Bill Nuttall

Personal information
- Full name: William Nuttall
- Date of birth: March 10, 1948 (age 78)
- Place of birth: Norristown, Pennsylvania, United States
- Height: 6 ft 3 in (1.91 m)
- Position: Goalkeeper

Youth career
- 1967–1970: Davis & Elkins College

Senior career*
- Years: Team / Apps / (Gls)
- 1971–1973: Delaware Wings
- 1974–1975: Miami Toros / 19 / (0)
- 1976: Fort Lauderdale Strikers / 0 / (0)

Managerial career
- 1975–1979: Florida International University
- 1980–1984: Fort Lauderdale Strikers (assistant)

= Bill Nuttall =

American soccer player and manager

Bill Nuttall (born March 10, 1948, in Norristown, Pennsylvania) is an American soccer figure renowned for his multifaceted career as a player, coach, broadcaster, and executive, spanning over five decades and contributing significantly to the sport's growth in the United States.

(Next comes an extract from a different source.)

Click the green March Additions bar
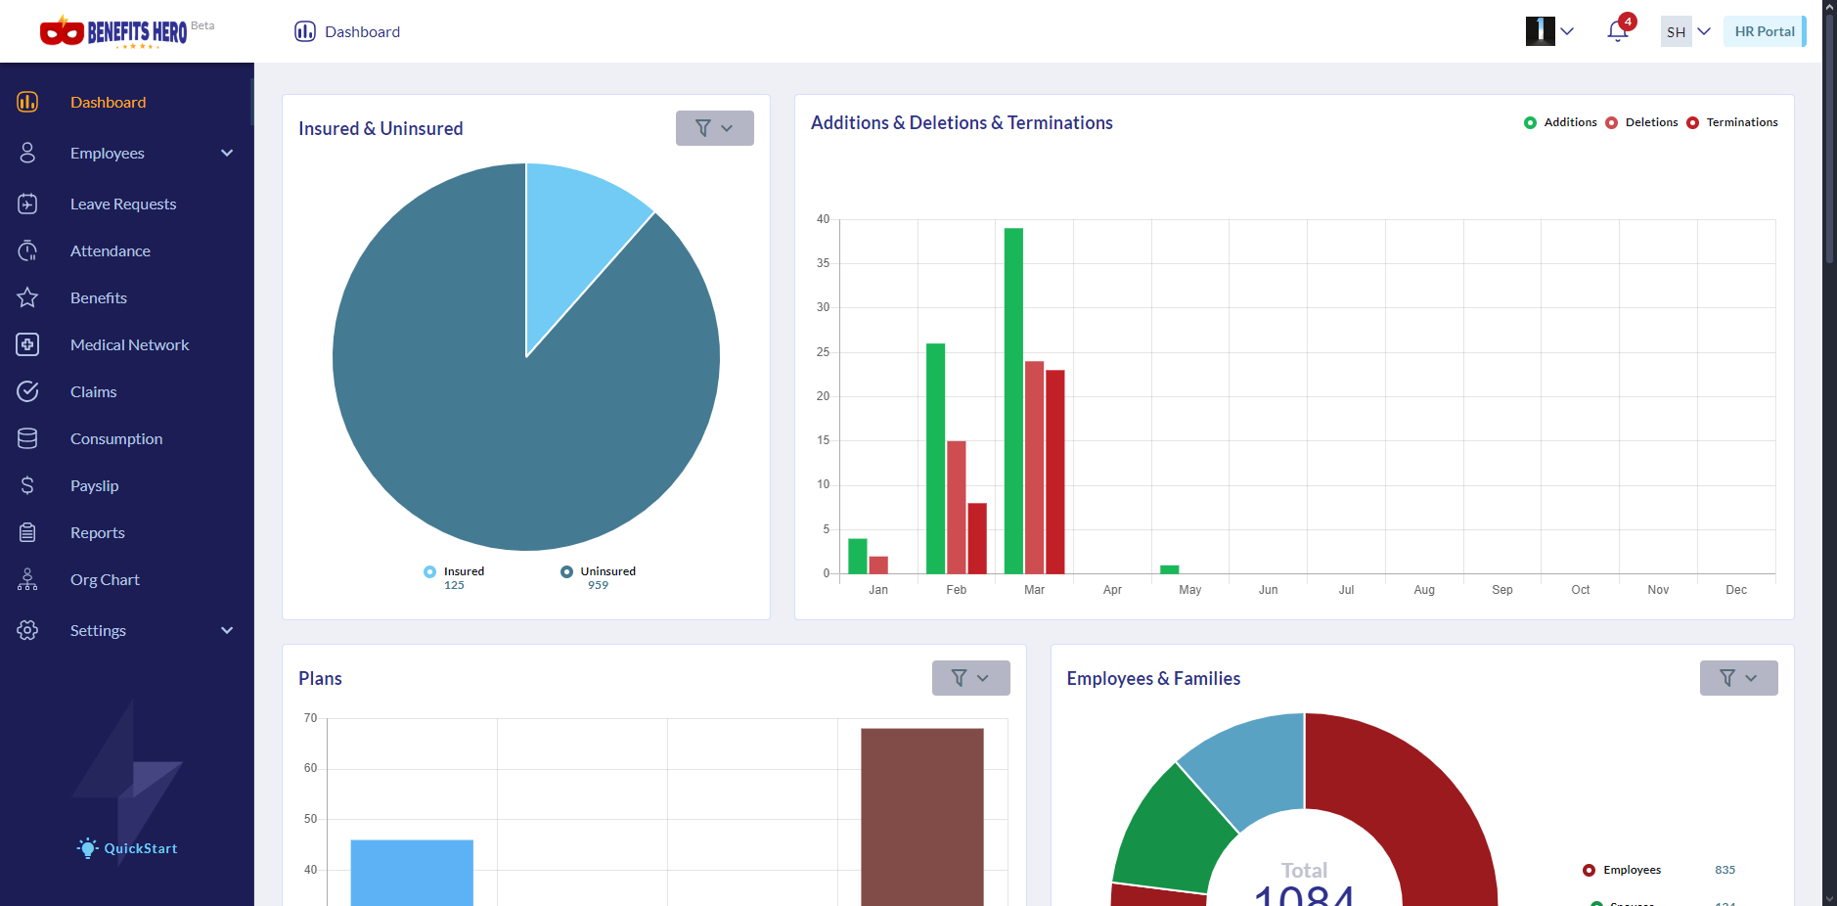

He was a first team Junior College and first team NSCAA All-American soccer goalkeeper who spent at least three seasons in the American Soccer League and three seasons in the North American Soccer League. He was the 1970 first team All American goalkeeper, coached at both the collegiate and professional levels and was the General Manager of the United States Soccer Federation teams from 1991 to 1994.

==Club career==
Nuttall grew up in King of Prussia, Pennsylvania. He attended Davis & Elkins College, playing on the men's soccer team from 1967 to 1970. The team won the 1968 and 1970 NAIA national men's soccer championship and finished runner up in 1969. One of his teammates was Hank Steinbrecher. Nuttall was the 1969 NAIA Tournament MVP and the 1970 first team All American goalkeeper. Nuttall was inducted into the Davis & Elkins Hall of Fame in 1991. In 1971, Nuttall signed with the Delaware Wings in the American Soccer League. In 1974, he moved to the Miami Toros of the North American Soccer League when his old coach from Davis & Elkins became the Toros' head coach. Following the 1976 team, the Toros moved to Fort Lauderdale, Florida and became the Fort Lauderdale Strikers. Nuttall made the move, but never played for the Strikers. He was replaced on the roster by former England international Gordon Banks.

==Coach==
Florida International University hired Nuttall in 1975 to coach the men's soccer team. He held that position for five seasons, compiling a 56-18-1 record. In 1979, he was the play by play commentator for ESPN's first soccer broadcast, a college game between Indiana University and the University of Minnesota. Nuttall then worked as an assistant coach with the Fort Lauderdale Strikers from 1979 to 1984.

==Executive==
Nuttall served as the Director of Player Personnel for the Dallas Sidekicks from 1984 to 1985. In 1985, he became a Vice President of Marketing and Promotion with Mitre Sports International. In July 1991, the United States Soccer Federation hired Nuttall as General Manager for the U.S. national teams. In September 1998, he became President of Diadora America. He was the owner of Golden Viking Sports before retiring around 2015.